At any rate, Maman and I have spoken and mused at length about what to do about the next-door pit bull. The neighbors continue to check in on my mom and did say they would do whatever she wants them to. The current thought is to wait and see what the court says about the situation, in the hopes that the court will do the right thing. (Wait. Is that an unreasonable hope?) 

Emmylou was on the bed with me and Cooder this morning.

But the plot thickens. Turns out that the neighbor, CH, plans to start breeding pit bulls in his tiny backyard. The biting dog had just given birth a day or two before. The breeding male is already on site. 

As I previously mentioned, at least four other neighbors have complained about or have expressed concern about the pit bull. I don't think they are privy to the breeding plan. I suggested that my mother speak with the neighbors about this as it is a ... community ... issue, not just about what the dog did to her. The whole things depresses and scares me. 

CH and LZ are not bad people, just not very responsible. My mother observes that they never walk the pit bull nor attempt to socialize her. Difficult to imagine that the pattern will change. 

This leads me to the quote I found in my inbox this morning ...

A person may cause evil to others not only by his actions but by his inaction, and in either case he is justly accountable to them for the injury.

— John Stuart Mill, philosopher and economist (1806-1873) 
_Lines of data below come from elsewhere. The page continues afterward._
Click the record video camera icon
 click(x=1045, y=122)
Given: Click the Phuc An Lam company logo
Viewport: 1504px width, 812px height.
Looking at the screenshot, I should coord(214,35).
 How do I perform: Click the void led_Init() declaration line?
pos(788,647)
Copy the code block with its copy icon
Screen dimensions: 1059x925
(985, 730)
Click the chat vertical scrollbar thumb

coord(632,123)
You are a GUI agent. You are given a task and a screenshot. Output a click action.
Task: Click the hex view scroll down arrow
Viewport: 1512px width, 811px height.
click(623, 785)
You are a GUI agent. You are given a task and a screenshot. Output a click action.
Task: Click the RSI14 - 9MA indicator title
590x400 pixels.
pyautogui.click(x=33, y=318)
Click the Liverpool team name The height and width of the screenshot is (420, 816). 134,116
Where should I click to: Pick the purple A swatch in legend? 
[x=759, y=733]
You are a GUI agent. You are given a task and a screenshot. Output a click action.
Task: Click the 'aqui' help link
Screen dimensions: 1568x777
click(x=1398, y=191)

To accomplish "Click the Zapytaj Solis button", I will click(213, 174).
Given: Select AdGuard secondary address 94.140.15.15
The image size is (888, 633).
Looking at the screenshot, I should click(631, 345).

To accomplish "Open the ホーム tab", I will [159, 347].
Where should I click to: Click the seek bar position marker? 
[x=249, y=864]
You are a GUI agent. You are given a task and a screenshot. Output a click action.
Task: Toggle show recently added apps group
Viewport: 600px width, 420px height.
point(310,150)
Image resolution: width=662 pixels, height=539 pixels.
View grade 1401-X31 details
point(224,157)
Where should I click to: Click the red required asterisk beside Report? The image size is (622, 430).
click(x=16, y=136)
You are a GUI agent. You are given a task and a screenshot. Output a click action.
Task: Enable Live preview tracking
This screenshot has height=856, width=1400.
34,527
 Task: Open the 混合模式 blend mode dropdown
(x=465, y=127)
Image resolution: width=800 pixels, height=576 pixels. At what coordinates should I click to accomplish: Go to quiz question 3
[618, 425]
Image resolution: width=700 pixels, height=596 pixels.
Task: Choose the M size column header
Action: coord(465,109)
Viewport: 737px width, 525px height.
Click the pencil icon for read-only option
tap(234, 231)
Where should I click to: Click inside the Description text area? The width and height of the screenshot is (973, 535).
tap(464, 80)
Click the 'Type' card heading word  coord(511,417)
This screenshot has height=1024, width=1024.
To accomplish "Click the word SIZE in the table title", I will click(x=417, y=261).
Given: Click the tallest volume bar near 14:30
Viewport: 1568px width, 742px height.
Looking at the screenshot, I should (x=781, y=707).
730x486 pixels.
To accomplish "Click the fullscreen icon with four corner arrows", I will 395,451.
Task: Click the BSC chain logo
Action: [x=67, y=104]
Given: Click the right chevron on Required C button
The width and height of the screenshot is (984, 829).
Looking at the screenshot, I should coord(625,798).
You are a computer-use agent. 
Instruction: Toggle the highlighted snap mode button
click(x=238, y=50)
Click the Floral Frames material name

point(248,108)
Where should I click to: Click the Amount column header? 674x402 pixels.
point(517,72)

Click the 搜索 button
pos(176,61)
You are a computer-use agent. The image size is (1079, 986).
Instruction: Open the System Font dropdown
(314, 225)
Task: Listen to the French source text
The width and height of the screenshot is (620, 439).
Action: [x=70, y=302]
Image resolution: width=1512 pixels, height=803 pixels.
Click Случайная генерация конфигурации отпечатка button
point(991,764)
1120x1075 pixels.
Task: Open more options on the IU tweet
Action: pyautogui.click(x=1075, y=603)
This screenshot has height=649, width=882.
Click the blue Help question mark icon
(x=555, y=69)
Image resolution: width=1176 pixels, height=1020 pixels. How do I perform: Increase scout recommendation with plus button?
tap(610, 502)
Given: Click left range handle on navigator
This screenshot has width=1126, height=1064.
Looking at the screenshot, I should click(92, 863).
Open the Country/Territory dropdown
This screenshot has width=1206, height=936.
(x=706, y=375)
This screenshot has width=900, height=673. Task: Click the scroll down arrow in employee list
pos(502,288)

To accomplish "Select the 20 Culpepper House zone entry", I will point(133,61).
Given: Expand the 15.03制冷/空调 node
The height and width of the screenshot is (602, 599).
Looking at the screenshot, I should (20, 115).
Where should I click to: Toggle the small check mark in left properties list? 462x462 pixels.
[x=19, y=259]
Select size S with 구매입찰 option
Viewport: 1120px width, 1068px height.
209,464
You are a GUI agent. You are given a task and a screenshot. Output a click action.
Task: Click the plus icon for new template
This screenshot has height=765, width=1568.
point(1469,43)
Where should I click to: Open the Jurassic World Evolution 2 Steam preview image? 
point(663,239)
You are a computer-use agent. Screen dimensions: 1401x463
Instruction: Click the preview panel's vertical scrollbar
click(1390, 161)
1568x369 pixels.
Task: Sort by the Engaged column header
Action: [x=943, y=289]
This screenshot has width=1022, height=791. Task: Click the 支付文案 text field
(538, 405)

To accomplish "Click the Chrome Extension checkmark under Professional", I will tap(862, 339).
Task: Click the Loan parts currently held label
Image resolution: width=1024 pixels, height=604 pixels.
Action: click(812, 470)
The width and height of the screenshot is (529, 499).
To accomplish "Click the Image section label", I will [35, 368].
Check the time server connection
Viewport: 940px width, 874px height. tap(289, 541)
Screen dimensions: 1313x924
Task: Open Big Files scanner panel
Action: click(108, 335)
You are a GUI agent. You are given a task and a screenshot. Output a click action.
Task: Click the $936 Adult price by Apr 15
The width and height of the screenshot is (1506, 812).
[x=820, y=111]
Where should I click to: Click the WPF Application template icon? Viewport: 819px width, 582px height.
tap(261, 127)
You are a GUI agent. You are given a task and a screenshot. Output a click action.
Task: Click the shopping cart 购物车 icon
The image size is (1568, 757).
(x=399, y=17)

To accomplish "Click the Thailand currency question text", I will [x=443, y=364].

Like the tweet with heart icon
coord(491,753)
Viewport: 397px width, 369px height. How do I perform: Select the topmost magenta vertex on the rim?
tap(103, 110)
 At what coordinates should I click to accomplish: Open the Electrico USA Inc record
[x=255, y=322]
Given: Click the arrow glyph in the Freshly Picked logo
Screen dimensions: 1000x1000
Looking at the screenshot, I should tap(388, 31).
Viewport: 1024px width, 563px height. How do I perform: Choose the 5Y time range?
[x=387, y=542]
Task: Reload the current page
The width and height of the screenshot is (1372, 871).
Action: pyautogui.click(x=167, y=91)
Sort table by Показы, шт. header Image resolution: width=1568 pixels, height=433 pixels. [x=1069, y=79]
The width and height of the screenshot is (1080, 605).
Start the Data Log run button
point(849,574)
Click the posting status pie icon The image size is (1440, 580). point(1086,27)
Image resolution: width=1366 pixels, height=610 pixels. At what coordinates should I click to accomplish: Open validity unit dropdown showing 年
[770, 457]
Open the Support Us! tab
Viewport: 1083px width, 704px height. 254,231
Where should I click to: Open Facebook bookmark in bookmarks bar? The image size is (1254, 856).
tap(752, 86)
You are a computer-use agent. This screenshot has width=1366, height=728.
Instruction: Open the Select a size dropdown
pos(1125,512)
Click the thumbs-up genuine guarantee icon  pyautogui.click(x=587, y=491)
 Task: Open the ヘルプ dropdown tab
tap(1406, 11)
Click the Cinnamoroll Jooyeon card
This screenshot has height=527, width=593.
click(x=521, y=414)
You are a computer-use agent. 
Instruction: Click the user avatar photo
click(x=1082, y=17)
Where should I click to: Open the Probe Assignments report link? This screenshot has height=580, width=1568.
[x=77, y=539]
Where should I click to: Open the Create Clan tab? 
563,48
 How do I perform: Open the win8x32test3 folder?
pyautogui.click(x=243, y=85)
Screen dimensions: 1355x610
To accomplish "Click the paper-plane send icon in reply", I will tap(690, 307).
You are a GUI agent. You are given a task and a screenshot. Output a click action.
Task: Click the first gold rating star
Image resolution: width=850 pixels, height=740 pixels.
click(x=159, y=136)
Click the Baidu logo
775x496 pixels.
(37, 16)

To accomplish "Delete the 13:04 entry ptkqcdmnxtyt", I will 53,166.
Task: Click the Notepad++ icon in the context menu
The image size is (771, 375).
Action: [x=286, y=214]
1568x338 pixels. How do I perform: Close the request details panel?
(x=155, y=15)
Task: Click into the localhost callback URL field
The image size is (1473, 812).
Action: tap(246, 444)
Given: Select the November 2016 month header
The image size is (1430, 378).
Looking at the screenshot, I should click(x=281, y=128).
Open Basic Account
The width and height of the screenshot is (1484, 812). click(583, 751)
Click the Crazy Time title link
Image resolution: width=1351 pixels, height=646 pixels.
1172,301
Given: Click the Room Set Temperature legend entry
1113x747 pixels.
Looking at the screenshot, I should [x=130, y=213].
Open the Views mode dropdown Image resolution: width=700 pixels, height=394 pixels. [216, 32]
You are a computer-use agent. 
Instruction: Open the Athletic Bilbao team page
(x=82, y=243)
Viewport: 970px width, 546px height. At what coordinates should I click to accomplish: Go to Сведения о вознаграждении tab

... as well as the poem I posted (again) in the aftermath of Charlotte's passing

I call it cruel and maybe the root of all cruelty
to know what occurs but not recognize the fact.

And so I appeal to a voice, to something shadowy,
a remote important region in all who talk:
though we could fool each other, we should consider--
lest the parade of our mutual life get lost in the dark.

For it is important that awake people be awake,
or a breaking line may discourage them back to sleep;
the signals we give--yes or no, or maybe--
should be clear: the darkness around us is deep. 



By the way, I never call my mother Maman. Just more fun to type. She and I have discussed this concept a couple of times as well, community and spiritual responsibility to acknowledge, to know, to speak out, and to be and do good. (I can hear my brother Michael grimace. Once a hippy, always a hippy.)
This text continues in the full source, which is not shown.